Whenever we act from a fear of loss, we have already lost the thing we fear losing. When, for example, we do not follow our desire in order to not lose another person, we lose not only ourselves, we also lose the other person, because now they only know a persona that conforms but they don't know our soul. Even if the two bodies continue to interact, loss has occurred on the interior.
When we use another person as our excuse for having less, being less, or expressing less in order to remain with someone physically, we essentially exchange our role as two people with free will choosing each other, to that of warden. We watch them to ensure they stay close, and we make them the supervisor of our desire.
This truth is almost sneaky, because it is so counterintuitive. In order to have real connection, we have to be willing to have it not look like connection. There is something almost mystical about it, because it does not follow the rules we are told are true.
We think that in order to have intimacy, being physically connected and ensuring our chosen partner spends as much time with us as possible are essential.
It doesn't seem logical to say that in order to remain connected, we need to follow our own desire even if it means not being in close proximity to our partner. However, desire not followed causes the mind to close. If we choose closeness or proximity over desire, we lose the feeling of aliveness.
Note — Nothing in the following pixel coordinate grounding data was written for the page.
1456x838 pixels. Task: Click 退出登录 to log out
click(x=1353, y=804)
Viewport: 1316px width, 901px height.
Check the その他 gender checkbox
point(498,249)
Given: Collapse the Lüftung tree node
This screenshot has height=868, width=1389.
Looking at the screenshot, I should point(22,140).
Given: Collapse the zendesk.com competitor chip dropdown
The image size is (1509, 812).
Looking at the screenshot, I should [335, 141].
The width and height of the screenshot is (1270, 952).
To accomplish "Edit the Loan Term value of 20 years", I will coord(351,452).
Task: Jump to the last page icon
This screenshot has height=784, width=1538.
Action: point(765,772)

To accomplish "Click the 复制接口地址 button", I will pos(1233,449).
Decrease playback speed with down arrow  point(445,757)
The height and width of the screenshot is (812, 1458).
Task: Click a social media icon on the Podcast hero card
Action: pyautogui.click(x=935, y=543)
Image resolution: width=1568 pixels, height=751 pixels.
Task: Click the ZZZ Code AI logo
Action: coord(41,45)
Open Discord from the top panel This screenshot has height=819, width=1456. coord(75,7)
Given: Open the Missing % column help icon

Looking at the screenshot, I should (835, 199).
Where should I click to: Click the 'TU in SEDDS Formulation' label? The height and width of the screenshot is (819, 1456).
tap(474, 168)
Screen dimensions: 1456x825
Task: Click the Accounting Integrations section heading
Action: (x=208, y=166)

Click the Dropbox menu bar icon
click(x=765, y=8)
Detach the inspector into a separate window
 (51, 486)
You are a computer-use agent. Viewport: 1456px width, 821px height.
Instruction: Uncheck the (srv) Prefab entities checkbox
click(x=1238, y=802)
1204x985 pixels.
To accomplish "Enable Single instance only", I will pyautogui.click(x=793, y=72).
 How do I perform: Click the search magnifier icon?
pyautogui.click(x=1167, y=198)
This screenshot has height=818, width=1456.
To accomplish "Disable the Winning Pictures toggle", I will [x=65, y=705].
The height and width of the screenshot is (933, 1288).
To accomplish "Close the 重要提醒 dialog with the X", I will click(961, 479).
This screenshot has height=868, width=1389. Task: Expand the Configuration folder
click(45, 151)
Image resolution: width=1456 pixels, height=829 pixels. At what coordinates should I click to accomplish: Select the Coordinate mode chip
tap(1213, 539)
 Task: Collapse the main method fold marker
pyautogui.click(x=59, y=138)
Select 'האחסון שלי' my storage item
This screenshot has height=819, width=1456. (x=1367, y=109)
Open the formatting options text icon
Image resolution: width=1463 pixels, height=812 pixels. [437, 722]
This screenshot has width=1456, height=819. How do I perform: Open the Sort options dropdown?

Without desire, the whole thing goes limp—doubt begins to enter and we find ourselves either gripping on to the person more or withdrawing altogether. At every turn, we have to go against the cunning of our mind, which wants to keep us smaller, hoping the desire will magically change and that closeness will bring about connection.
In reality, the only thing that will change it is opening desire again—not in spite of, but for the sake of the relationship. This is how we get the aliveness back.